Things to do:
1/ In the passage about the crowded bars, copy the lines from "My heart sighed" up to and including "their young eyes.", changing "stories" to "voices".
2/ Continue the account of the street lined with bars, beginning right after its final sentence.

Excerpt provided:

☆ ☆ ☆

As I lifted my eyes from the side walk, I tried to keep the
tears from my cheeks and the grimace off my face as I saw bar after bar, at
least 100 of them, most filled with no less than 15 girls. Young and younger lined the streets and
alleys, and filled the seats of the ever so many bars. I watched the men (most of them white, and all of them too old to be sitting with the average aged 18 year old) I knew that needed to have compassion for their borkenness and emptiness.. but mostly I felt hate and anger pump through my veins. My heart fell to the pit of my stomach,
as my brain silently did the math: 100 bars, at least 15 girls each ..... no less than 1500 girls on one block... how
were we going to "save them all."
My heart wrestled with the injustice of it all. I began to ask the Lord (as I still ask
him so often) "what are we going to do?"
My heart sighed in an almost defeated fashion as I heard my Jesus
say "it's about 'the one'." I
learned in the 3 and a half weeks to come, that saving them all meant saving
"the one"... one at a time. So night by night,I
began to learn their names... hear their stories... and try to bear just a little
bit of the shame that hung itself around their neck and the pain that filled
their young eyes.

☆ ☆ ☆

Data records:
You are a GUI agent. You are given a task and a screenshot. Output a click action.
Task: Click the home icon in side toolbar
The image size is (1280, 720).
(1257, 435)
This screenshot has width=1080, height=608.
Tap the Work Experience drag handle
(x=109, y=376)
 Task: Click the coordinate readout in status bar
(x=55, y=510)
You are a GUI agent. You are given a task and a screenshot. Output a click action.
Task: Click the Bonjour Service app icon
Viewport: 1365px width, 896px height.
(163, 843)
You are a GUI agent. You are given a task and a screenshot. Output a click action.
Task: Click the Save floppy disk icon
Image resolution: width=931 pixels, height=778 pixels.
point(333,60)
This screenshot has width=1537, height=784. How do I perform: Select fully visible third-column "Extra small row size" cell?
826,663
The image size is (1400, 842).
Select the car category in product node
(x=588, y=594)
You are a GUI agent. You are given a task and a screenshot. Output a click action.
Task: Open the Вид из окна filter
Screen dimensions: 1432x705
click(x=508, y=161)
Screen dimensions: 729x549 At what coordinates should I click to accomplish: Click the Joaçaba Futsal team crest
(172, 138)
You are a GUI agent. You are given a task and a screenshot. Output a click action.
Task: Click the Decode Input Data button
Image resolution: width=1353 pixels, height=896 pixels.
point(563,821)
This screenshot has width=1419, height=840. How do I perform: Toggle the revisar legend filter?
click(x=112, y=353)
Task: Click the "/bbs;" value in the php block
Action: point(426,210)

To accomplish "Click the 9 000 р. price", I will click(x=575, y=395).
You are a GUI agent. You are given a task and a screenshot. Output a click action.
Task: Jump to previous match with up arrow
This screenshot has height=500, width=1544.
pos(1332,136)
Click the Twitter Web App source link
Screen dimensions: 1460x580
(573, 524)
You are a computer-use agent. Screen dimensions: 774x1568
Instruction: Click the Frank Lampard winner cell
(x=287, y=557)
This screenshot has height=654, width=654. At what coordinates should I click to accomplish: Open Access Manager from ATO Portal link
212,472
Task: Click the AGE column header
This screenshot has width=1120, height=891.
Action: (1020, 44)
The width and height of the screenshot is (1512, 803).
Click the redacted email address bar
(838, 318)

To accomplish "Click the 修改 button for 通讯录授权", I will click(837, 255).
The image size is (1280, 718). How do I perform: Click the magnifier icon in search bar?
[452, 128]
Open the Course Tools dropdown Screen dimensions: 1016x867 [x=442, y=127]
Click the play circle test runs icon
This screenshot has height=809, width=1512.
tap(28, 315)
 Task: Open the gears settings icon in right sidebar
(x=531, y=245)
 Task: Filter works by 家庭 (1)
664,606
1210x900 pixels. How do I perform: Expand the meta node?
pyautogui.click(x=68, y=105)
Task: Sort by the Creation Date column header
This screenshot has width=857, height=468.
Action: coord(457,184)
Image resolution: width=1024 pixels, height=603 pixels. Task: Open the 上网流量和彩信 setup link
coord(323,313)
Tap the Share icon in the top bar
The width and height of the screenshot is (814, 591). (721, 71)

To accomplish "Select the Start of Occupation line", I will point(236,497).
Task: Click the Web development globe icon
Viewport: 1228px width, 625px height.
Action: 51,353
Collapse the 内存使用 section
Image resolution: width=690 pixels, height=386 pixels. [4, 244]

☆ ☆ ☆

Task-by-task results:
1/
My heart sighed in an almost defeated fashion as I heard my Jesus
say "it's about 'the one'." I
learned in the 3 and a half weeks to come, that saving them all meant saving
"the one"... one at a time. So night by night,I
began to learn their names... hear their voices... and try to bear just a little
bit of the shame that hung itself around their neck and the pain that filled
their young eyes.

2/
These are the stories of "the One"s I hope to never forget: --------------------------------------------------------------------------------------------------------- There was Ja... Ja is a 42-year-old mother of twin boys. Before
coming to the bars she was married to an abusive husband who would crack beer
bottles over her head in a fit of rage. In order to save her boys from becoming a man like their
father, she packed them and herself up, and left. In order to provide for her boys education (education isn't
free in Thailand), she went to work.... At the bars, the only place she was ever told she would find work.. doing the only thing her family, her father, and her culture told her she was made for. There are so many wonderful things I remember about Ja... her
smile... her broken English....her love for connect four or uno (really anything
she thought she could 'win'). How do you tell this woman there is a Jesus / a daddy / a man that loves her? I couldn't figure that out... so we played a lot of connect four, went shopping, shared a lot of hugs, stories, and yummy food... and tried to plant some seeds of what real love looks like and replace awful memories with some good ones.
There was Nu.... the 18 year old with short brown hair and
beautiful brown eyes. This quiet,
and yet sassy girl broke my heart one night as we went to the night market together. As she studied a pair
of earrings, I offered to buy them for her, and when she asked me if I liked
them (to which I stated yes) she said "good... I was going to buy them for you." She took the money I had used to get
her out of the bars that night, and bought me earrings. A story which I still can't tell without tears in my eyes. (This was done for me when approximately 90%
of what each girl makes is sent home to feed the family that sent her to the bars in the first place).
There was MI... the "lady-boy" with a heart of gold. This young man came running to greet us
every night as we entered the bar. This young man spoke life into our lives with his compassionate heart,
and fun loving nature. God
opened a door with MI, to share with him who God saw him as... the man that he
was, and although we didn't know if he would ever believe a word spoken, we
found out later that he left the bars. :)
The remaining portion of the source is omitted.